Capítulo V- A partida
Parte II
Guilia em silêncio chegou a sua casa. Seus pais a estranharam, pois sempre estava feliz e os seus olhos demonstravam isso, no entanto tudo que tinha nos olhos da menina se chamava medo e saudade. Medo de ficar longe de alguém tão amado, saudade de alguém que faz falta. A menina dos lábios de mel foi abordada por sua mãe que apesar de saber da viagem de Arthur perguntou à filha o porquê do rosto vazio de alegria.
- Filha, o que houve? Arthur está bem?
- Nada! Não foi nada, mãe. O Arthur já foi ( procurando algo para prender sua atenção).
- Ah, Minha filha! Vai dar tudo certo e daqui a pouco ele virá te ver.
- Mamãe, bem na hora que nos encontramos o destino cruel e maldito nos direciona para lados opostos.
- Guilia querida (Suspirou e sorriu), a vida é assim, uns vão e outros chegam, mas você só precisa ter a consciência da importância e da marca que estas pessoas nos fizeram, assim a importância não caberá na distância e sim na pessoa.

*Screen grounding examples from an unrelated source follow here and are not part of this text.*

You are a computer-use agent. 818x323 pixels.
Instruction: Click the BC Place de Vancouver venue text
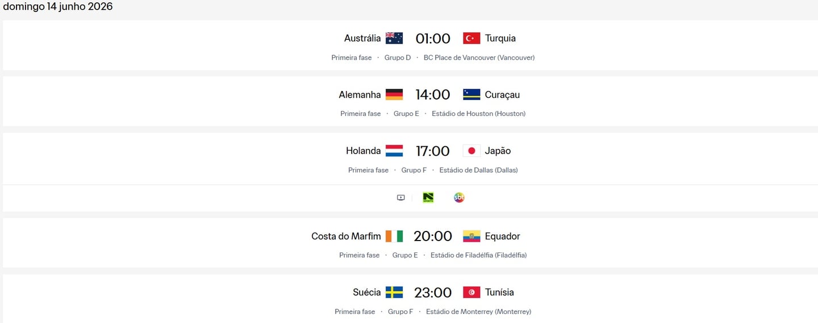pyautogui.click(x=479, y=57)
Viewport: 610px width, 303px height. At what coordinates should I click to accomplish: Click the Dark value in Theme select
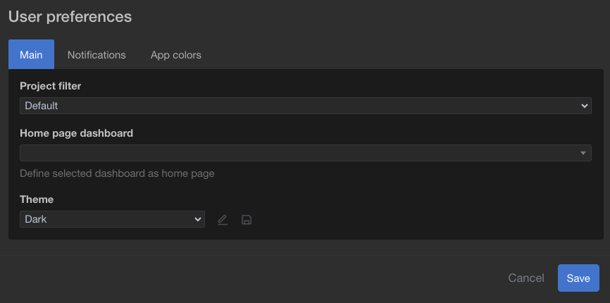point(36,219)
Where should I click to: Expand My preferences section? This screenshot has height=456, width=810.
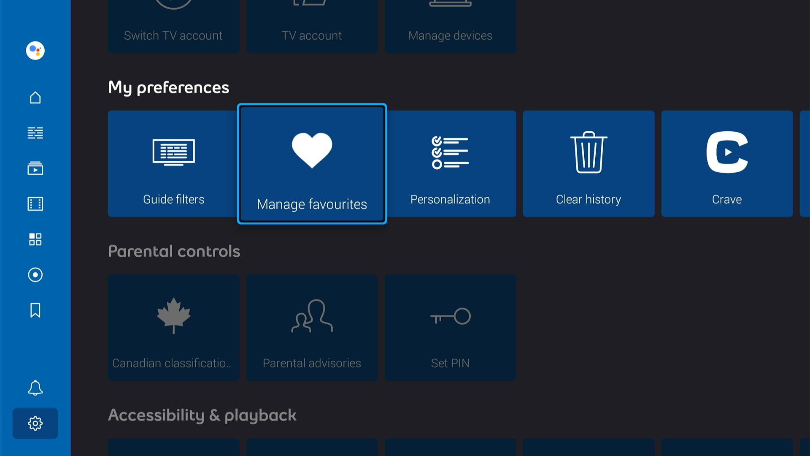tap(169, 86)
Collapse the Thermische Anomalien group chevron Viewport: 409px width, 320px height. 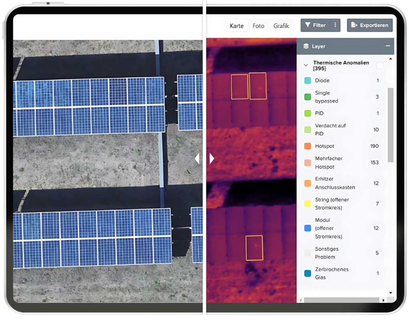click(306, 65)
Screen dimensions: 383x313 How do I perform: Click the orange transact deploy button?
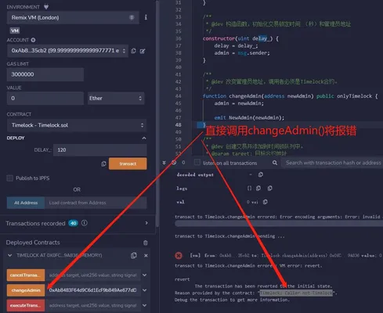point(128,164)
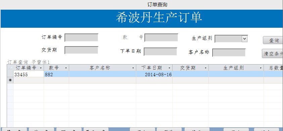Viewport: 283px width, 131px height.
Task: Click the date cell 2014-08-16
Action: 154,74
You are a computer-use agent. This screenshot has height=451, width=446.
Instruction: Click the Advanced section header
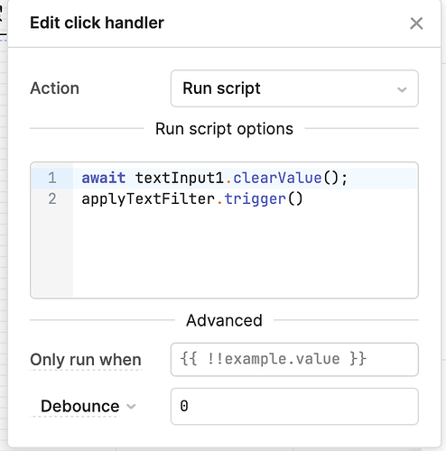point(224,320)
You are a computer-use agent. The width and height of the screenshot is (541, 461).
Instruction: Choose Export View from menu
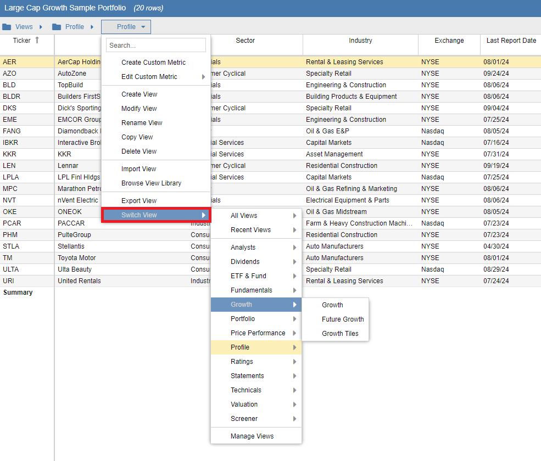139,201
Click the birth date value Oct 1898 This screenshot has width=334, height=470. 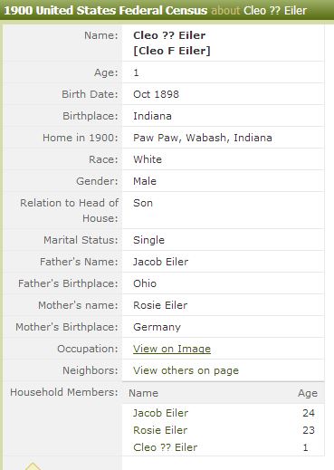(x=156, y=94)
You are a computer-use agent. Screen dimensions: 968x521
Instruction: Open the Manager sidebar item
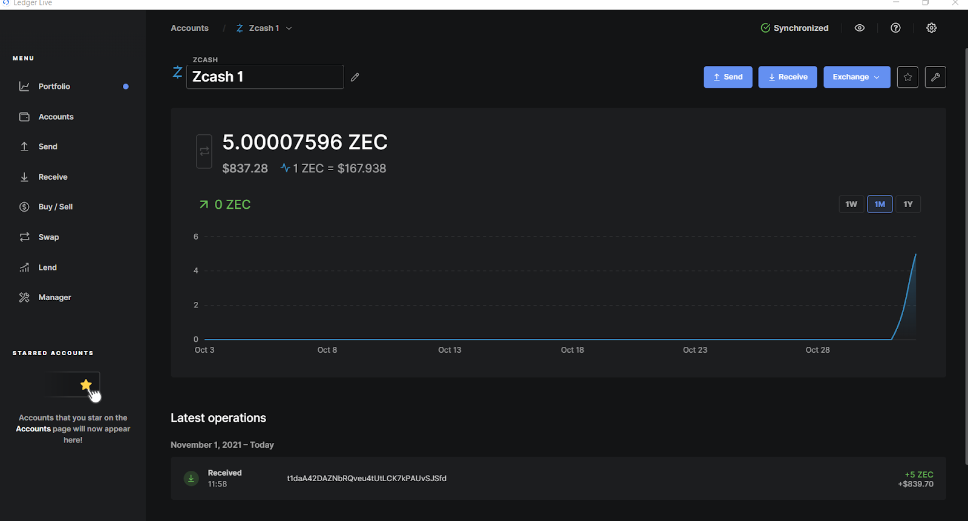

A mãe abraçou a filha. Apertou-a e a acariciou como quando outrora aninhava aquele pequenino ser chorando por ter caído nos seus braços. Guilia por sua vez aproveitava o colo acolhedor para suportar a ausência do amado. E a noite chegou. O melhor e pior momento. A lembrança palpitava nesta circunstância, talvez por estar sozinha no quarto, só alimentada pela saudade. Foi aí que se lembrou da carta e resolveu lê-la.
...
Arthur não conseguiu descansar na viagem. A tensão da despedida ainda era muito forte. A carta já estava amassada de tanto que a colocava contra o peito, como se estivesse abraçando Guilia. A menina que o tornava feliz apenas com sua existência. Arthur amava Guilia e sabia que nunca tivera tamanho sentimento por ninguém. Ela o fazia melhor. Ele a fazia bem. Arthur sabia que era amado por sua doce menina e somente isso o deixava sorrir e relaxar. Resolveu abrir a carta, após horas de viagem e que o Guilia escreveu.
“Querido Arthur
A distância não põe fim ao amor. Os nossos momentos serão eternos enquanto viverem nos nossos corações. Eu sei que a cada novo luar aqui é um luar onde você está assim lembraremos-nos de nós, se é que isso é realmente preciso para lembrarmos. A esperança é sempre a mesma: a gente se vê em breve!
Com Apreço,
Guilia Fernandes.
p.s.: Mantenhamos contato. Seja por telefone, email ou carta. Não me esqueça.”
...
“Querida Guilia,
Você não sabe como foi difícil partir agora. Acostumei-me com tua presença que não sei se sou o mesmo longe de ti. Tudo aconteceu de forma tão intensa que sem intensidade não há vida para mim. O meu fechar de olhos será para encontrar você. A sua ternura e compreensão me fazem ser melhor. Eu sei que não será fácil estar longe por seis meses, acredite, estou sofrendo desde que soube da notícia. Mas voltarei. Espere por mim. Daqui a três meses tenho permissão de voltar ao Rio e ficar uma semana. Serei seu novamente, mesmo que por pouco tempo. Depois, volto para ficar. Ficar ao teu lado.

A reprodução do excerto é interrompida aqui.